- **INSTRUCTIONS FOR THE TASK**
Across the listing, count the lines that include the string "will". Give nothing besides the number.

- **DATA FOR THIS EXERCISE**
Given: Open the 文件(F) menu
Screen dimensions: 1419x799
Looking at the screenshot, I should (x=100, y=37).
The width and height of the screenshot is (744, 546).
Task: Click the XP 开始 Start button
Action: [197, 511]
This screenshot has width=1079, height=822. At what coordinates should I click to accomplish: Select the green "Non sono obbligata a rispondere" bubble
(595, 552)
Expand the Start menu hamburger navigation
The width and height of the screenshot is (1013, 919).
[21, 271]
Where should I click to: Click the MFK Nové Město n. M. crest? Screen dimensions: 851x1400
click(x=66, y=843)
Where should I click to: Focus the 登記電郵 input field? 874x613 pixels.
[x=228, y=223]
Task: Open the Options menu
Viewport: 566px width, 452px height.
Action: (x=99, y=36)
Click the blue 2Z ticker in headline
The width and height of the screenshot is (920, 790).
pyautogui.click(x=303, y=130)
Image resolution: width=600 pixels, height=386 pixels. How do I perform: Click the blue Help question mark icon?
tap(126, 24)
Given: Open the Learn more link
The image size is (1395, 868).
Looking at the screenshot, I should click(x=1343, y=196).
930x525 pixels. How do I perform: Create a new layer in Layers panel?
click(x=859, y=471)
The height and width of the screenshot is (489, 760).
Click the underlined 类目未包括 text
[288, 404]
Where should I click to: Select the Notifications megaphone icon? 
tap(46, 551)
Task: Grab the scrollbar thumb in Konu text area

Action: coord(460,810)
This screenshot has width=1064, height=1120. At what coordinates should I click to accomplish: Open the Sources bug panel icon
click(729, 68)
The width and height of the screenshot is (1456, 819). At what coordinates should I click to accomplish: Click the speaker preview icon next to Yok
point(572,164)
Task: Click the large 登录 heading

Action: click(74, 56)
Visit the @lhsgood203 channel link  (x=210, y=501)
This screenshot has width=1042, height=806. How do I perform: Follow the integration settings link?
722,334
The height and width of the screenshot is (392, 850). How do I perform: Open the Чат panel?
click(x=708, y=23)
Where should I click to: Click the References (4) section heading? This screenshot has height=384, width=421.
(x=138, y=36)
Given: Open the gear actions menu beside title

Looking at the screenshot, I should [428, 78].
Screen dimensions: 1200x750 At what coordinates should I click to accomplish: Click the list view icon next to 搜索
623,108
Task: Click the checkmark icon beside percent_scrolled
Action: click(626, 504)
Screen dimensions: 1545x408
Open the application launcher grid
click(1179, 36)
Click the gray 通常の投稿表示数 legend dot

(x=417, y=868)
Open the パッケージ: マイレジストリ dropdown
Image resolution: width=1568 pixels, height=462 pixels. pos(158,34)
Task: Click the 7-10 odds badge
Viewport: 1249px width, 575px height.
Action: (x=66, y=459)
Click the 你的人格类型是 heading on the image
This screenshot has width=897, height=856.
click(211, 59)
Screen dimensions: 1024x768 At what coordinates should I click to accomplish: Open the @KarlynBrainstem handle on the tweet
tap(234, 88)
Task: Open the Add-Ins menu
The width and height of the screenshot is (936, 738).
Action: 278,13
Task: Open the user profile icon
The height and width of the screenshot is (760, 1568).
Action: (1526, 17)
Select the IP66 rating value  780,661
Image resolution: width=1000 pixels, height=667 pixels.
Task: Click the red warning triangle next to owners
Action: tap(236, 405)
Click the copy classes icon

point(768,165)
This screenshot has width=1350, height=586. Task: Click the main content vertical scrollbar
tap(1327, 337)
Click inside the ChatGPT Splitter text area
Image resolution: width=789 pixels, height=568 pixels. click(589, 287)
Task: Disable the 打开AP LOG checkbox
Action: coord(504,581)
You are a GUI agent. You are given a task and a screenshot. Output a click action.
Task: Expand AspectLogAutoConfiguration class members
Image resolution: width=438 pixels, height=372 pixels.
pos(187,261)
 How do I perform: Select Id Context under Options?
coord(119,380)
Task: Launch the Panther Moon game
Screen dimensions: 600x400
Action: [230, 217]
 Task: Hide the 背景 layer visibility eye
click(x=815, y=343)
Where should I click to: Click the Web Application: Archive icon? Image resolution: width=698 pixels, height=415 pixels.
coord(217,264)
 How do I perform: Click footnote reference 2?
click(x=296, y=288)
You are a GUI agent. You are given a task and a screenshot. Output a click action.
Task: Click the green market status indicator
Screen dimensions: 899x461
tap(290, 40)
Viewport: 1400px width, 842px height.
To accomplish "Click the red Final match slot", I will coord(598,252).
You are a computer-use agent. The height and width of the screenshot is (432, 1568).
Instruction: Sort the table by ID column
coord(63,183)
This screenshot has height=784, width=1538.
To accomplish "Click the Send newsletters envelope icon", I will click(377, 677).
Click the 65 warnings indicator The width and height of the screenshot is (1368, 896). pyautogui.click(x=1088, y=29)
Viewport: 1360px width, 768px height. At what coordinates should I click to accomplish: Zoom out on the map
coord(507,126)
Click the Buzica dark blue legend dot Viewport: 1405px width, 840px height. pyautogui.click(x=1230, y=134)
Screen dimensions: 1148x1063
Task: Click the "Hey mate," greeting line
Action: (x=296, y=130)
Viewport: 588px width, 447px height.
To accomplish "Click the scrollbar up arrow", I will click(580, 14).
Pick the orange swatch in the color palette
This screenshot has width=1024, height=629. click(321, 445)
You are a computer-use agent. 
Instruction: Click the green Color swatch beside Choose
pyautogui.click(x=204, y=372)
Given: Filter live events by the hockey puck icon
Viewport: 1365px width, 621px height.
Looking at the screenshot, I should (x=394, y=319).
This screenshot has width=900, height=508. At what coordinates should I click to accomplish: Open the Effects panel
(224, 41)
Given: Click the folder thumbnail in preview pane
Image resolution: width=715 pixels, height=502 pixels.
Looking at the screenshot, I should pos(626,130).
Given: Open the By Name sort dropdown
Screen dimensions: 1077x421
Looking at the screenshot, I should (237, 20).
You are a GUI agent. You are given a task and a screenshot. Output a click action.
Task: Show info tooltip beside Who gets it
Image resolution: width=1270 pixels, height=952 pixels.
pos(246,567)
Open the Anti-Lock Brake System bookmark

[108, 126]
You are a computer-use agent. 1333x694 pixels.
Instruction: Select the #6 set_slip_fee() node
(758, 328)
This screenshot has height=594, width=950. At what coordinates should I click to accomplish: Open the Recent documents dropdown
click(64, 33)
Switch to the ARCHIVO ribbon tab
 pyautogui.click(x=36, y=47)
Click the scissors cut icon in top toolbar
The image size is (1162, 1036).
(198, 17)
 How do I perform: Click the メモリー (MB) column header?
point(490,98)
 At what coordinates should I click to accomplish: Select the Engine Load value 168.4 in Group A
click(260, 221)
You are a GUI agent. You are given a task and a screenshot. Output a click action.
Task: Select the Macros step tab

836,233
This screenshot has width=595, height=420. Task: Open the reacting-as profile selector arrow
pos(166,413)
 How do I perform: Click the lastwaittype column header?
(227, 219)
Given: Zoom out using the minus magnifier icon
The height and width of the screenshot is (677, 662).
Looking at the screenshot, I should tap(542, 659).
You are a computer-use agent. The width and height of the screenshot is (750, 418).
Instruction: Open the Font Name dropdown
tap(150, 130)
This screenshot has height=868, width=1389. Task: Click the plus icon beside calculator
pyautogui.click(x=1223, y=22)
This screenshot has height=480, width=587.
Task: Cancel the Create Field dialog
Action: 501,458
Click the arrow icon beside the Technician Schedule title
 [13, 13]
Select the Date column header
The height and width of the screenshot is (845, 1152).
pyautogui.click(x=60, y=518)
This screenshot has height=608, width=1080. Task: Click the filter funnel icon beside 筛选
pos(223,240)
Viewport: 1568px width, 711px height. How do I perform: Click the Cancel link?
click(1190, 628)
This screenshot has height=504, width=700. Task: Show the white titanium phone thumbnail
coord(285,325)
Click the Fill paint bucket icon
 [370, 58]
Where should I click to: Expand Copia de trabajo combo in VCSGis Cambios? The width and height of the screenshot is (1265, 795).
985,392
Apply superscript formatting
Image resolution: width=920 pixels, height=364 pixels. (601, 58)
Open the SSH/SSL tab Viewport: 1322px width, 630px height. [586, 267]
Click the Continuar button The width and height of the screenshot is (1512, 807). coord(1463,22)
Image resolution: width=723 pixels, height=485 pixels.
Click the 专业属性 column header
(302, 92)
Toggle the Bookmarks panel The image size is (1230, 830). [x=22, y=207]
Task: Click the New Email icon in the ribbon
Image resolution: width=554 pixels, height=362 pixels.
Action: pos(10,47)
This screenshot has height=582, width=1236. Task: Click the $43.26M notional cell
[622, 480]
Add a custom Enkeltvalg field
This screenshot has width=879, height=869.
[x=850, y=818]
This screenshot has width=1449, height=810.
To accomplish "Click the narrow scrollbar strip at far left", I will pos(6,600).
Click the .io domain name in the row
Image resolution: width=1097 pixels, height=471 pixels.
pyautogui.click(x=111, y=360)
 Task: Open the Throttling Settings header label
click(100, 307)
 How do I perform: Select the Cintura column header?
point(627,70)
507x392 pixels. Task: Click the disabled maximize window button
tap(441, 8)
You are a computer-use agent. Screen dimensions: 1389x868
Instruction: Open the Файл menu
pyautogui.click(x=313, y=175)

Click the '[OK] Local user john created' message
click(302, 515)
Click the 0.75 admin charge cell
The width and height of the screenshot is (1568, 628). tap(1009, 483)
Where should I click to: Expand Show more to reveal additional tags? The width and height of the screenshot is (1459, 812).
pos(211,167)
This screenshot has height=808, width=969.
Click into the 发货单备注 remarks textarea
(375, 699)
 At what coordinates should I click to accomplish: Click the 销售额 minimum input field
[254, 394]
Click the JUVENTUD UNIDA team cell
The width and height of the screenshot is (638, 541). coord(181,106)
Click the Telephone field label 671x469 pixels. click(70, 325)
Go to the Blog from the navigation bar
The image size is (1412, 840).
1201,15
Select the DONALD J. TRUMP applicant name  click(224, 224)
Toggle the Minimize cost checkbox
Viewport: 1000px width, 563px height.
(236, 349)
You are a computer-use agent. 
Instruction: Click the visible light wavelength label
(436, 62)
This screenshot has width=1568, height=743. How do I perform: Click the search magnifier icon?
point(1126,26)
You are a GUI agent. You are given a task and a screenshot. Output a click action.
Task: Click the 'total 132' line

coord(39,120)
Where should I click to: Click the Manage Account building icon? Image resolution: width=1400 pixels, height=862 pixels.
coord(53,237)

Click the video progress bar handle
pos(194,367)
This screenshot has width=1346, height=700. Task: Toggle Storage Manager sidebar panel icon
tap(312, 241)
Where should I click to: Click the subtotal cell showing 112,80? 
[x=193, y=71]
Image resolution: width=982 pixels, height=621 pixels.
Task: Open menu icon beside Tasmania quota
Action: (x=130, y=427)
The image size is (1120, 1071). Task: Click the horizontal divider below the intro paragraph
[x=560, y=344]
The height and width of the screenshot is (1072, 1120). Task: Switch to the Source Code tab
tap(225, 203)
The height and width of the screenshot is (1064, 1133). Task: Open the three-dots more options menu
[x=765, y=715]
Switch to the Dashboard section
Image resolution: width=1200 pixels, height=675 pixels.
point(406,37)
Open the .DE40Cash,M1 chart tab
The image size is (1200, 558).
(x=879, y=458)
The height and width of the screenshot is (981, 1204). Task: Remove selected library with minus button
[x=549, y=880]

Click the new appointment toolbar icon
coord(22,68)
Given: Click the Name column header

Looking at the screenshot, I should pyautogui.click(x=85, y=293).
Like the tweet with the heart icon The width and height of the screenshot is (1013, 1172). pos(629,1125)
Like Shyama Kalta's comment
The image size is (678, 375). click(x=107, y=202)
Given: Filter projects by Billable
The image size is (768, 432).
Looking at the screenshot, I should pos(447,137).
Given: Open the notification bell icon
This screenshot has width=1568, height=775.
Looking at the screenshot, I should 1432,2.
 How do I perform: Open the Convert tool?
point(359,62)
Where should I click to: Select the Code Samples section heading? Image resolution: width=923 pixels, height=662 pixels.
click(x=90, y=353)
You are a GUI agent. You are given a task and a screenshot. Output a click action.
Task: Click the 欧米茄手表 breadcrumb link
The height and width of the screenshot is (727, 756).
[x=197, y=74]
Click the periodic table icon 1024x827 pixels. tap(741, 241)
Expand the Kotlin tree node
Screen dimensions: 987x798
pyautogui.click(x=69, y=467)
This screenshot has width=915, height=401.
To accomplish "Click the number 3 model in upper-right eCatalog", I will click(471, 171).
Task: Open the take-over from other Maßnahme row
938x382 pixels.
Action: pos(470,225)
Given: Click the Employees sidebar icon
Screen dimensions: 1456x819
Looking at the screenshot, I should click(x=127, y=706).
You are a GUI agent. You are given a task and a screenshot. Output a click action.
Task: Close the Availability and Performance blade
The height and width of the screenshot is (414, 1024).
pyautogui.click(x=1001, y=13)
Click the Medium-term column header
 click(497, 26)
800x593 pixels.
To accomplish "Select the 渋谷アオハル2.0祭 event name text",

- **SOLUTION TO THIS TASK**
5